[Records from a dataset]
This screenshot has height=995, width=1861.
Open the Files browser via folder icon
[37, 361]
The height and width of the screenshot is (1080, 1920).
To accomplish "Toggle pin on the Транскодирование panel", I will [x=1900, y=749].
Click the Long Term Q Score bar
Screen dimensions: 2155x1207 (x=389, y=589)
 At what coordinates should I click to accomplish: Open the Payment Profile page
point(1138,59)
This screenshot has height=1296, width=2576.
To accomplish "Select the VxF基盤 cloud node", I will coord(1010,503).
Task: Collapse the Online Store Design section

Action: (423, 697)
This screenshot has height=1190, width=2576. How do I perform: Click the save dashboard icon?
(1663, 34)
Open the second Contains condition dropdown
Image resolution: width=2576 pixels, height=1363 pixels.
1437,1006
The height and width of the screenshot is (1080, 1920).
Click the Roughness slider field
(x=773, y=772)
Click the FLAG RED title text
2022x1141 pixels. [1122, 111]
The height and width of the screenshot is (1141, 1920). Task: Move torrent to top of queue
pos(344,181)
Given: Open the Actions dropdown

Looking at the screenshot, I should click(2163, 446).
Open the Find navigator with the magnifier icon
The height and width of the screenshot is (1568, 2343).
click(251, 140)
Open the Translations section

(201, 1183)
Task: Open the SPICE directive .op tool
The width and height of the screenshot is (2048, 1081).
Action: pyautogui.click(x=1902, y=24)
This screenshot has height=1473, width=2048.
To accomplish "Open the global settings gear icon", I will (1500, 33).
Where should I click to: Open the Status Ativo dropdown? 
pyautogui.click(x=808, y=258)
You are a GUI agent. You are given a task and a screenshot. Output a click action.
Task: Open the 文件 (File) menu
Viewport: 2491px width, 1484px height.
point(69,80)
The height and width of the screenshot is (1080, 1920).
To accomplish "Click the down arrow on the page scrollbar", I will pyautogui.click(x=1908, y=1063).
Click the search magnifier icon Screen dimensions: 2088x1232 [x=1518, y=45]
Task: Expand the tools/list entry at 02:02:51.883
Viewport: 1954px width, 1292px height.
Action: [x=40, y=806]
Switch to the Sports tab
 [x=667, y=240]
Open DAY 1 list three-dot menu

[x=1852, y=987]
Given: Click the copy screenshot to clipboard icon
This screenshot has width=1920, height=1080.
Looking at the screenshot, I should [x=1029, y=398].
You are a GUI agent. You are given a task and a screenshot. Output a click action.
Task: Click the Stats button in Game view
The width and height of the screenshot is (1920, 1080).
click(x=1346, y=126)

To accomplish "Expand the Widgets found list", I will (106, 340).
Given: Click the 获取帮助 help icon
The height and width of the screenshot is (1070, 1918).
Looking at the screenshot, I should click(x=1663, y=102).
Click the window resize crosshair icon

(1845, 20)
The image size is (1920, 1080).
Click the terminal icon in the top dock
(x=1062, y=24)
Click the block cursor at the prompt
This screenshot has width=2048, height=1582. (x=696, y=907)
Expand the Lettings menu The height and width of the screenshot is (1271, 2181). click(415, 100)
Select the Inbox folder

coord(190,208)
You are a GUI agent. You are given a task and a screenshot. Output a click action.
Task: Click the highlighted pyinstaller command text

== What is expected ==
Nothing in the records should differ from the original when you retype them.

== Output for this task ==
This screenshot has height=995, width=1861.
Open the Files browser via folder icon
[37, 361]
The height and width of the screenshot is (1080, 1920).
To accomplish "Toggle pin on the Транскодирование panel", I will [x=1900, y=749].
Click the Long Term Q Score bar
Screen dimensions: 2155x1207 (x=389, y=589)
 At what coordinates should I click to accomplish: Open the Payment Profile page
point(1138,59)
This screenshot has height=1296, width=2576.
To accomplish "Select the VxF基盤 cloud node", I will coord(1010,503).
Task: Collapse the Online Store Design section

Action: (423, 697)
This screenshot has height=1190, width=2576. How do I perform: Click the save dashboard icon?
(1663, 34)
Open the second Contains condition dropdown
Image resolution: width=2576 pixels, height=1363 pixels.
1437,1006
The height and width of the screenshot is (1080, 1920).
Click the Roughness slider field
(x=773, y=772)
Click the FLAG RED title text
2022x1141 pixels. [1122, 111]
The height and width of the screenshot is (1141, 1920). Task: Move torrent to top of queue
pos(344,181)
Given: Open the Actions dropdown

Looking at the screenshot, I should click(2163, 446).
Open the Find navigator with the magnifier icon
The height and width of the screenshot is (1568, 2343).
click(251, 140)
Open the Translations section

(201, 1183)
Task: Open the SPICE directive .op tool
The width and height of the screenshot is (2048, 1081).
Action: pyautogui.click(x=1902, y=24)
This screenshot has height=1473, width=2048.
To accomplish "Open the global settings gear icon", I will (1500, 33).
Where should I click to: Open the Status Ativo dropdown? 
pyautogui.click(x=808, y=258)
You are a GUI agent. You are given a task and a screenshot. Output a click action.
Task: Open the 文件 (File) menu
Viewport: 2491px width, 1484px height.
point(69,80)
The height and width of the screenshot is (1080, 1920).
To accomplish "Click the down arrow on the page scrollbar", I will pyautogui.click(x=1908, y=1063).
Click the search magnifier icon Screen dimensions: 2088x1232 [x=1518, y=45]
Task: Expand the tools/list entry at 02:02:51.883
Viewport: 1954px width, 1292px height.
Action: [x=40, y=806]
Switch to the Sports tab
 [x=667, y=240]
Open DAY 1 list three-dot menu

[x=1852, y=987]
Given: Click the copy screenshot to clipboard icon
This screenshot has width=1920, height=1080.
Looking at the screenshot, I should [x=1029, y=398].
You are a GUI agent. You are given a task and a screenshot. Output a click action.
Task: Click the Stats button in Game view
The width and height of the screenshot is (1920, 1080).
click(x=1346, y=126)

To accomplish "Expand the Widgets found list", I will (106, 340).
Given: Click the 获取帮助 help icon
The height and width of the screenshot is (1070, 1918).
Looking at the screenshot, I should click(x=1663, y=102).
Click the window resize crosshair icon

(1845, 20)
The image size is (1920, 1080).
Click the terminal icon in the top dock
(x=1062, y=24)
Click the block cursor at the prompt
This screenshot has width=2048, height=1582. (x=696, y=907)
Expand the Lettings menu The height and width of the screenshot is (1271, 2181). click(415, 100)
Select the Inbox folder

coord(190,208)
You are a GUI agent. You are given a task and a screenshot. Output a click action.
Task: Click the highlighted pyinstaller command text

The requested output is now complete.